On 2/28/11 12:35 PM, erikmccaskey64 wrote:
Original: Jan 23 2011 10:42 SOMETHING 2007.12.20.avi Jun 26 2009 SOMETHING 2009.06.25.avi Feb 12 2010 SOMETHING 2010.02.11.avi Jan 29 2011 09:17 SOMETHING 2011.01.27.avi Feb 11 2011 20:06 SOMETHING 2011.02.10.avi Feb 27 2011 23:05 SOMETHING 2011.02.24.avi
Output: Feb 27 2011 23:05 SOMETHING 2011.02.24.avi Feb 11 2011 20:06 SOMETHING 2011.02.10.avi Jan 29 2011 09:17 SOMETHING 2011.01.27.avi Jan 23 2011 10:42 SOMETHING 2007.12.20.avi Feb 12 2010 SOMETHING 2010.02.11.avi Jun 26 2009 SOMETHING 2009.06.25.avi
How could I get the output where the newest file is at the top?
Assuming you are getting the time from the ls -l command...
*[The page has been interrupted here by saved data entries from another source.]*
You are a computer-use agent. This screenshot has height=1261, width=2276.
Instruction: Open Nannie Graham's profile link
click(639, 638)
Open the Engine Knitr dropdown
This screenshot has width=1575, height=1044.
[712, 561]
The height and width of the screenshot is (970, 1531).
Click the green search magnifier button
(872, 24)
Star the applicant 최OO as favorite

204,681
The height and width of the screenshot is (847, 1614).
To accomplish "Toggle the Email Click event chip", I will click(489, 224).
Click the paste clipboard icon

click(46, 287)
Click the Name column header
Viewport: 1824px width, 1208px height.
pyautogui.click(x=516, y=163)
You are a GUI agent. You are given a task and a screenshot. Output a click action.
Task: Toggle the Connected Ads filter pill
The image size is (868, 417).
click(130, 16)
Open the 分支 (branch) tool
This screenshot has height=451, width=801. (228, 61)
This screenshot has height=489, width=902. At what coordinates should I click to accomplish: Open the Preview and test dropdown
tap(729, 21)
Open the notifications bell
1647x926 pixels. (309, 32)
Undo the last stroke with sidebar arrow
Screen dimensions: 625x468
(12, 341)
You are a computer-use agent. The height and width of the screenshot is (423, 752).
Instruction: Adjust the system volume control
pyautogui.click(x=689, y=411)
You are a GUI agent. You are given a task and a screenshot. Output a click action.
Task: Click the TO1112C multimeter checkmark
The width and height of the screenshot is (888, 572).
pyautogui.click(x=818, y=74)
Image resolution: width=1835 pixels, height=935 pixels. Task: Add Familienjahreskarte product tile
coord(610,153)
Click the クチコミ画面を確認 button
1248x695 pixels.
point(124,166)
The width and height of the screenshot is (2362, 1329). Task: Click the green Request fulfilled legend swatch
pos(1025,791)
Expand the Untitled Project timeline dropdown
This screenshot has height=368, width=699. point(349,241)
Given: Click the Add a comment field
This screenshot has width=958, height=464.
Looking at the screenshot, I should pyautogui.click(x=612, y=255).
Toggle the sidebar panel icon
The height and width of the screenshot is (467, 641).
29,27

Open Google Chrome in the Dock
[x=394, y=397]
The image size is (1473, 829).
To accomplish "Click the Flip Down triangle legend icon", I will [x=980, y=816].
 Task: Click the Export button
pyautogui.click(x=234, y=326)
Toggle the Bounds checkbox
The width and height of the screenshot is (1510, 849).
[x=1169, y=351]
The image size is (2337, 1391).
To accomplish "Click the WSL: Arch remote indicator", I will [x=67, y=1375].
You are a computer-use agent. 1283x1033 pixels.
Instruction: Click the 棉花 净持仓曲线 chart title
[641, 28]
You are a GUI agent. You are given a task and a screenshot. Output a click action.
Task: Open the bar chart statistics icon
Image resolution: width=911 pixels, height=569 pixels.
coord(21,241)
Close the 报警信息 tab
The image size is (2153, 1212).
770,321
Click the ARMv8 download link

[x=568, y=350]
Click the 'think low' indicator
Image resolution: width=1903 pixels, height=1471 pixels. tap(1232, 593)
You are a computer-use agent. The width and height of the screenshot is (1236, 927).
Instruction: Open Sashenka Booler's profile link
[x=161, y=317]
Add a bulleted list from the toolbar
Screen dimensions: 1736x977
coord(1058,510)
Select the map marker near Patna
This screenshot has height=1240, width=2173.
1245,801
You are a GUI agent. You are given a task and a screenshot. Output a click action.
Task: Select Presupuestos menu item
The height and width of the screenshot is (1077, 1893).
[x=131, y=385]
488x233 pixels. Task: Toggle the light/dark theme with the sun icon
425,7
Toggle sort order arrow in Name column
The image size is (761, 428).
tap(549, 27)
To sort within the ls command (man ls): ls -lt
To sort after the ls command (man ls): ls -al --full-time | awk '{print $6 " " $7 " " $9}' | sort -r
Not using ls: To take that input and sort you'd have to do some hashing to translate the months to a sortable format (like numbers) I think. Alternatively, you could use the listed date to generate a UTF date via the date command.